Response to Government Open Standards consultation
Introduction
We welcome the opportunity to respond to this Open Standards consultation. In this short submission we set out our support for a long term commitment from the Government to unencumbered, royalty-free (RF) open standards.
We believe that this will ultimately promote competition and innovation in the markets of related providers, prevent public bodies or citizens befalling vendor or de facto standard ‘lock-in’, reduce associated costs, and promote the broadest possible use and reuse of government information.
The principle metrics against which the government’s approach should be evaluated should be competition, value for money and governance (which would include the public’s use of public information and engagement with public bodies).
A commitment to truly open standards will improve access and reuse of government information and reduce government dependency on particular providers. Over time this should reduce the costs of procuring ICT in government, help boost the market for software by driving a wider adoption of open standard formats, and ensure long term accessibility to public information.
In a broader context, a commitment to truly open standards should be seen an important component of the open government agenda, helping to ensure the widest possible access to and use of public information.
So we see this consultation representing a chance for the government to commit to a policy that will encourage innovation, choice and engagement with public services.
Open standards are a vital part of open government
We also wish to note that this policy also represents an important opportunity to bring broader coherence to the ongoing open government agenda. The Government plans to publish more ‘public data’ than before, with plans to promote transparency and improve engagement in and innovation around public services. This is part of a concerted drive towards more ‘open government’.
An important part of that is ensuring that the information released is in a format that is usable as widely as possible.
Open Standards are critical to interoperability and freedom of choice in technology. So committing to open standards means that information the Government releases to the public is not locked in to a particular platform, can be used or read more widely, and will likely be easier to archive and read in the future.

Supplied data:
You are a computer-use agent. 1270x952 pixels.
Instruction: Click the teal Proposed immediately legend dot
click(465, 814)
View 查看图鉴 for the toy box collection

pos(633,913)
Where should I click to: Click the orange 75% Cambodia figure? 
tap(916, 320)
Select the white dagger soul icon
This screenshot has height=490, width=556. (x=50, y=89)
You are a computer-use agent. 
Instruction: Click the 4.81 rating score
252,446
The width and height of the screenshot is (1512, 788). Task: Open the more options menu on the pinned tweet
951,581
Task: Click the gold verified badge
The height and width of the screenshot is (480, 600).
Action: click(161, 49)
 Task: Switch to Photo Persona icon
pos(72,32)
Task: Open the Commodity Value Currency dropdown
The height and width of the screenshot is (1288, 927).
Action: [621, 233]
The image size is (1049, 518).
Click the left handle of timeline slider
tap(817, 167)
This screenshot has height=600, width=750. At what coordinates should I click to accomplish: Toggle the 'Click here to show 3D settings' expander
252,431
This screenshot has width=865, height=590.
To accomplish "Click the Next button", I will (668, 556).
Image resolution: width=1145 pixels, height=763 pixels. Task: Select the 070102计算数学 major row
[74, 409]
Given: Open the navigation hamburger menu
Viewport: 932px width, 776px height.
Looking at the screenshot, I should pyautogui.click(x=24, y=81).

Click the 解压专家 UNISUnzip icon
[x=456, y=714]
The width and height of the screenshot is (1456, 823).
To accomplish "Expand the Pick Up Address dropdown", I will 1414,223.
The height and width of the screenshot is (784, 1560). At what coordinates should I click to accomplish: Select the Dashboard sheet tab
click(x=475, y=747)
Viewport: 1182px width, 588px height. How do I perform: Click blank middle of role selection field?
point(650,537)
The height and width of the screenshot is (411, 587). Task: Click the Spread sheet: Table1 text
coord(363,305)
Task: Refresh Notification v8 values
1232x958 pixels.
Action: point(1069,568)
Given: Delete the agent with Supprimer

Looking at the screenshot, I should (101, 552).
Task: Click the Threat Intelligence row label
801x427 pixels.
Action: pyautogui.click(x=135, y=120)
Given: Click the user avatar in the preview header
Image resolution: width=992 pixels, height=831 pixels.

What you should do: Please translate this sentence from the consultation response above into Spanish: "Open Standards are critical to interoperability and freedom of choice in technology."

Full answer: Los estándares abiertos son fundamentales para la interoperabilidad y la libertad de elección en materia de tecnología.